Ready to start your own competitive analysis? Grab your free competitive analysis template below.
If you want an even more targeted competitor tracking and analysis tool, Panoramata is highly recommended. Unlike Gemini or ChatGPT, Panoramata can track much more than information you can find on a search engine.
Find landing pages, SMS campaigns, email marketing campaigns, and email automations with this all-in-one competitor tracking platform. Try it out today and sign up for fre.
FAQs
Is Google Gemini free to use for competitor analysis?
Yes, you can access Gemini 2.5 Flash for free with a Google account, which is sufficient for basic competitor analysis tasks. For more advanced features and unlimited access to Gemini 2.5 Pro, you'll need to upgrade to a paid plan starting with Google AI Pro.

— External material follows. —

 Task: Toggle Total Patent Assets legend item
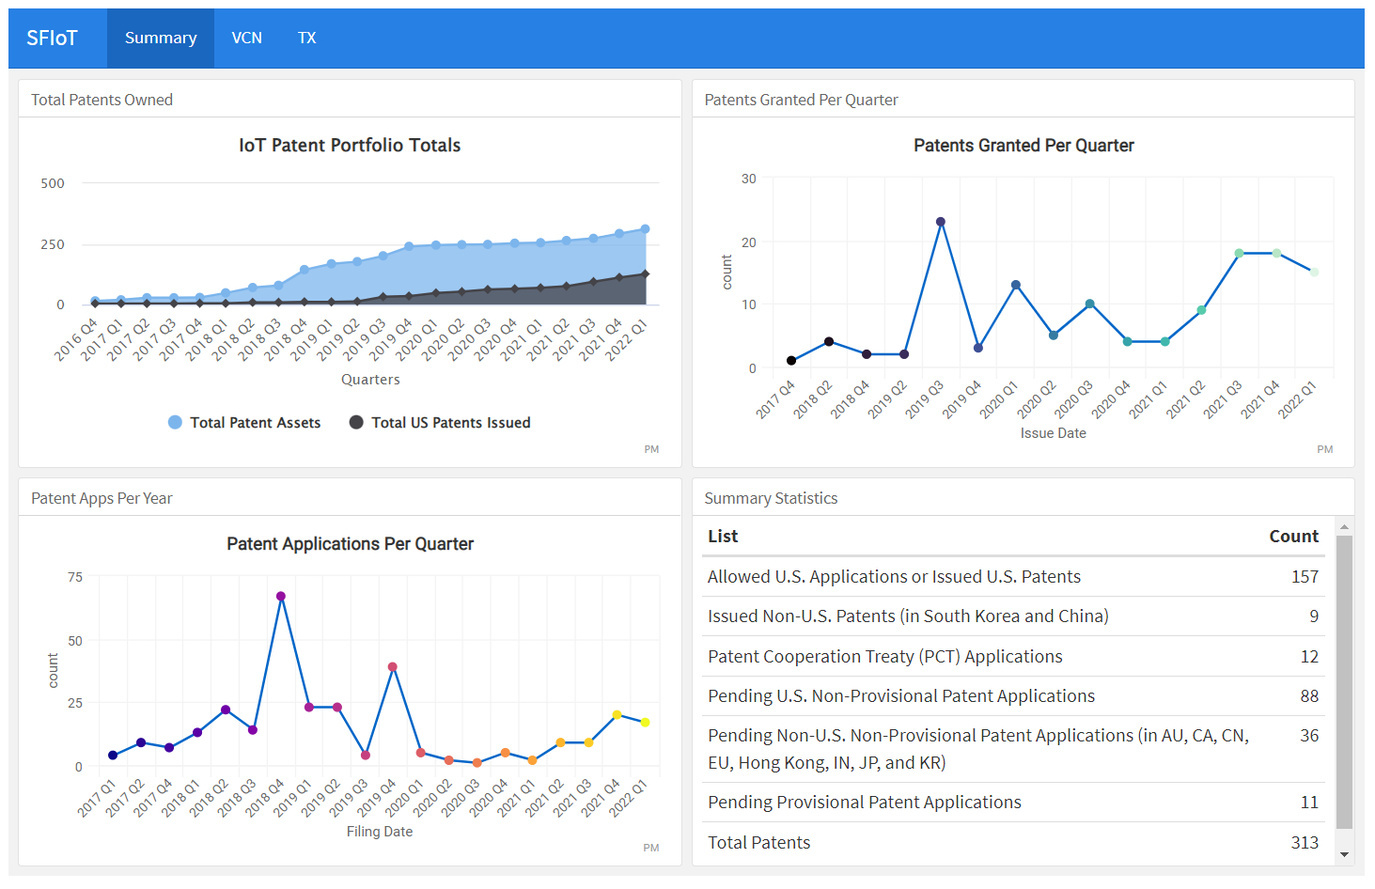click(x=255, y=423)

How accurate is Gemini's competitor analysis compared to manual research?
Gemini provides a solid foundation for competitor analysis, but it's most effective when combined with your own research and fact-checking. The AI can miss recent changes or nuanced details, so it's best used as a starting point that you then verify and expand upon.
Can Gemini analyze competitors' social media presence?
Yes, Gemini can provide insights into competitors' content strategies and social media approaches based on publicly available information. However, it cannot access private analytics or real-time engagement metrics, so you may need to supplement with manual observation.